Leur jeter du riz aurait été un clin d’oeil amusant. Mais dans ce temple de la discrétion qu’est la Suisse, la minière Xstrata a préféré annoncer par une simple déclaration son accord pour une fusion avec le leader du négoce de matières premières Glencore. Les deux géants Xstrata et Glencore sont donc prêts et consentants pour s’unir.
La fusion du négociant et du troisième minier au monde semble enfin sur de bonnes voies, après sept mois de tergiversations. Il aura même fallu l’intervention d’un ancien Premier ministre, Tony Blair, pour que les parties s’entendent. Le nouveau groupe contrôlera ainsi 60% du marché du zinc, et 50% de celui du cuivre, et aura également un poids non négligeable sur le charbon.

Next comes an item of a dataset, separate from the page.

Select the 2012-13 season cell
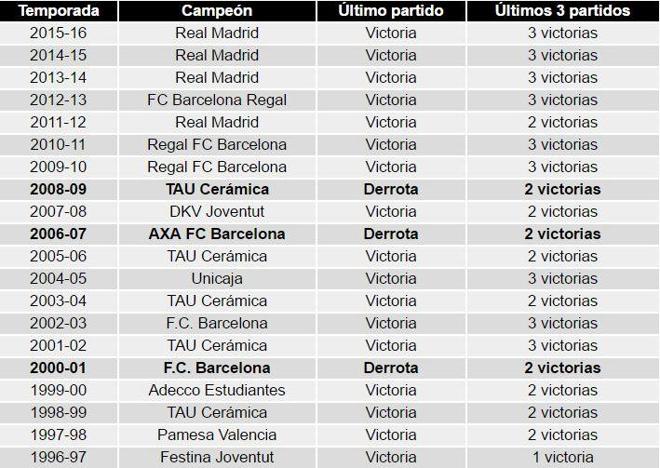Viewport: 660px width, 468px height. (58, 100)
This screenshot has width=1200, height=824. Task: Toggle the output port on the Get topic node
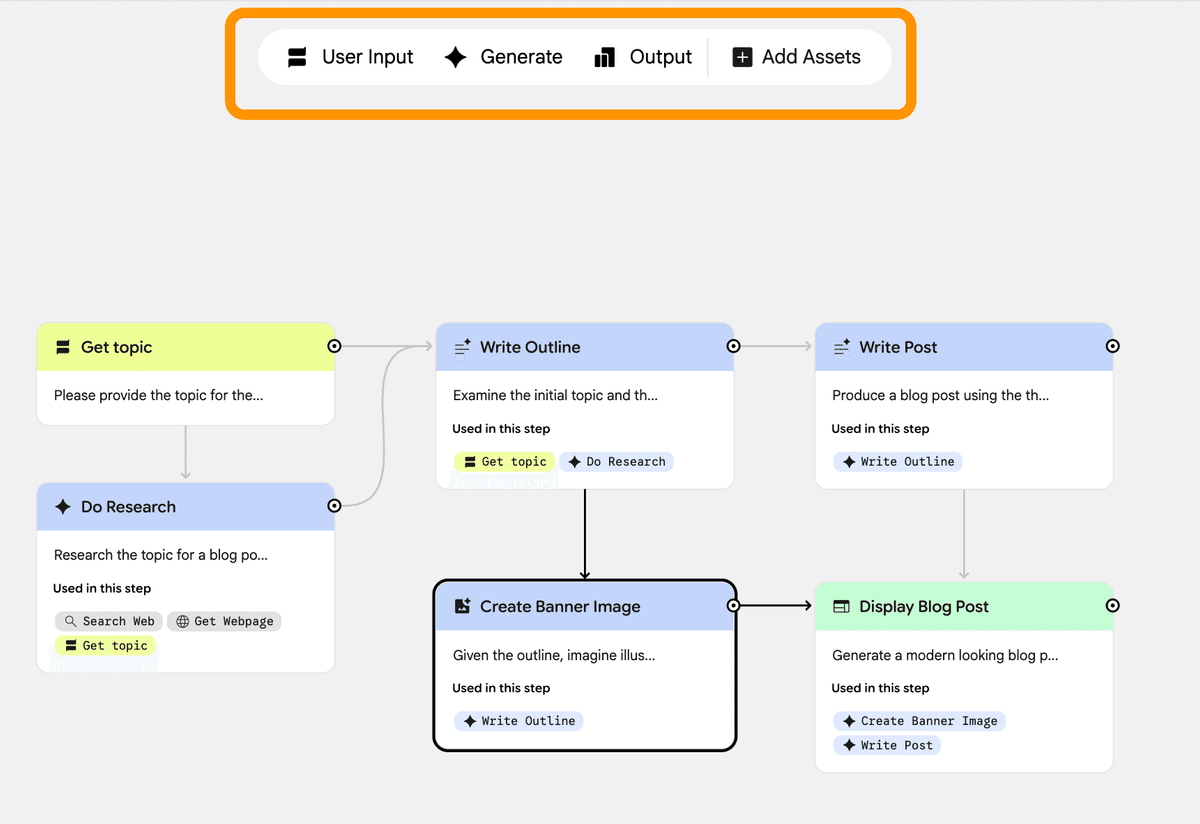pos(334,345)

Le plus important, c’est que la fusion respecte finalement les intérêts de chacun. Xstrata n’est pas marginalisé dans le futur conseil d’administration, et Glencore va pouvoir diluer sa dette. Au-delà de ce point, les deux acteurs vont surtout bénéficier d’une plus grande stabilité de leur activité. Les négociants prospèrent lorsque les cours sont volatils, alors que les minières en souffrent. A l’inverse, les grossistes font moins de bénéfices lorsque le marché se calme, alors que les minières ont besoin de temps long pour financer leurs projets miniers.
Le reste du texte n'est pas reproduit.